Given text -
* * *

In a study published in Molecular Cell, researchers at UCSF captured six structural states of PI3Kα as it progressed through different stages of activation. The work, led by first author Hayarpi Torosyan and senior authors Natalia Jura and Kliment Verba, provides new insight into how this enzyme integrates multiple cellular signals to regulate growth and survival.

PI3Kα plays a central role in helping cells respond to external signals that control growth, metabolism, and survival. Under normal conditions, the protein remains tightly regulated, switching on only when needed. However, mutations that increase PI3Kα activity are among the most common genetic alterations found in human cancers, making it an important focus of cancer research and drug development.

Although scientists have studied PI3Kα for decades, many details of how it becomes activated at the cell membrane have remained unclear. Previous studies had captured the protein in inactive or partially activated states, but researchers lacked a detailed view of how PI3Kα interacts with cellular membranes, upstream activators, and its lipid substrate during activation.

To investigate these questions, the team reconstructed PI3Kα in membrane-like environments known as lipid nanodiscs and visualized the resulting complexes using cryo-electron microscopy. They determined six structures representing different stages of activation and visualized how PI3Kα responds to upstream cellular signals, including KRas, membrane lipids, and growth factor receptor-derived phosphopeptides.

The structures showed that PI3Kα activation occurs through a series of coordinated molecular rearrangements. As the protein engages with the membrane and activating partners, inhibitory regions gradually move away from the catalytic core, allowing PI3Kα to adopt increasingly active conformations.

The researchers also found that PIP2, the lipid molecule modified by PI3Kα, contributes directly to the activation process. Binding of PIP2 fully disinhibited the enzyme and reorganized key regulatory regions positioning them for catalytic activity. The findings suggest that even after being recruited to the membrane by Ras, PI3Kα traverses the membrane in potentiated but not fully active state, only being activated upon encountering a pool of PIP2.

* * *

Information supplied -
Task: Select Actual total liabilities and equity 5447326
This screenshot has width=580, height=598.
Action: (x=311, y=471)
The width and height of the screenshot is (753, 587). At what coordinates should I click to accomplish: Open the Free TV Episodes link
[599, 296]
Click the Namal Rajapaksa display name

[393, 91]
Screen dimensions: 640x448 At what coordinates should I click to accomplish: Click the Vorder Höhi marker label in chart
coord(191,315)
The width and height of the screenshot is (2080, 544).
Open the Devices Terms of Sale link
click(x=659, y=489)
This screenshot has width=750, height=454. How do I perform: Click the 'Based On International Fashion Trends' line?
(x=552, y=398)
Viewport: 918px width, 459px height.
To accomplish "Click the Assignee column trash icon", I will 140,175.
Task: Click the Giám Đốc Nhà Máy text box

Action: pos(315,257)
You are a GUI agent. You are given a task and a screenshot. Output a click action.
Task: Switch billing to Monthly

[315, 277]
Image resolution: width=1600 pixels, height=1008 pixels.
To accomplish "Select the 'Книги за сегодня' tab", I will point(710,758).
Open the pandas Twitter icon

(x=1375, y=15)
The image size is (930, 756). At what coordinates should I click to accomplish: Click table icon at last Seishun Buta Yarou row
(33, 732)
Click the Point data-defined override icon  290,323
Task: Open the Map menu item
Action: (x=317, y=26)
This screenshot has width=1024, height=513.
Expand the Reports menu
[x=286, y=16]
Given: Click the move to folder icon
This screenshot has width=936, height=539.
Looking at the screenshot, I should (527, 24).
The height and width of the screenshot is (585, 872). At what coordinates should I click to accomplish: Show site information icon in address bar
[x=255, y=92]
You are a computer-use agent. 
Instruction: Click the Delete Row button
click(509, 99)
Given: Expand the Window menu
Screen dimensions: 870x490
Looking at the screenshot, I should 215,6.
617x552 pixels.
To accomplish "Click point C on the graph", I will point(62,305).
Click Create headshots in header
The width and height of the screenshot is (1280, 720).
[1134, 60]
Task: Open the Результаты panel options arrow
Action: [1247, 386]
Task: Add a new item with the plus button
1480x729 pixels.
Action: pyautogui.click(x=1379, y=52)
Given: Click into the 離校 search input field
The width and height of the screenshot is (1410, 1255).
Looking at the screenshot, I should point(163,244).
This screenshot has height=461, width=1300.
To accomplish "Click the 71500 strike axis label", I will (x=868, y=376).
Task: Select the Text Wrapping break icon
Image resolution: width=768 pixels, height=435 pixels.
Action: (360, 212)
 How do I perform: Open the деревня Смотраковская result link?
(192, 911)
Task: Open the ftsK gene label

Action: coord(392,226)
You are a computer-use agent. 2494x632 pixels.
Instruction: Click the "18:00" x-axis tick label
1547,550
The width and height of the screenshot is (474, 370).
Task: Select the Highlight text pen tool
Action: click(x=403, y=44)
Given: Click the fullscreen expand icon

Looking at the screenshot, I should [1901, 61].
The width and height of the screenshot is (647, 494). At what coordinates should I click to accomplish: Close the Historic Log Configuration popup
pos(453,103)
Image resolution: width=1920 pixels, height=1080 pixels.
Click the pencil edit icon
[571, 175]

* * *

Work order 1 - Return the passage on PI3Kα activation word for word, starting with "The structures showed" and going on through "pool of PIP2.".
Work order 2 - Resume the passage on PI3Kα activation after its final sentence.

Exercise output 1 -
The structures showed that PI3Kα activation occurs through a series of coordinated molecular rearrangements. As the protein engages with the membrane and activating partners, inhibitory regions gradually move away from the catalytic core, allowing PI3Kα to adopt increasingly active conformations.

The researchers also found that PIP2, the lipid molecule modified by PI3Kα, contributes directly to the activation process. Binding of PIP2 fully disinhibited the enzyme and reorganized key regulatory regions positioning them for catalytic activity. The findings suggest that even after being recruited to the membrane by Ras, PI3Kα traverses the membrane in potentiated but not fully active state, only being activated upon encountering a pool of PIP2.

Exercise output 2 -
In addition to identifying intermediate activation states, the researchers discovered that activated PI3Kα molecules can pair together to form dimers. Experiments in human cells showed that disrupting this newly identified dimerization interface reduced activation of the downstream Akt signaling pathway, indicating that dimer formation helps strengthen cellular growth signals following stimulation by growth factors.

The study also provides new insight into H1047R, one of the most common cancer-associated mutations in PI3Kα. The structural data suggest that this mutation disrupts interactions that normally help keep the protein in an inactive state, making it easier for PI3Kα to adopt active conformations and promote signaling.

Together, the findings provide a structural framework for understanding how PI3Kα integrates multiple signals to achieve full activation. By identifying structural states associated with activation and dimerization, the study offers new insight into how normal growth signaling is regulated and how these processes can become dysregulated in cancer. The work also identifies previously uncharacterized protein interfaces that could be explored in future efforts to develop more selective therapies targeting the PI3K signaling pathway.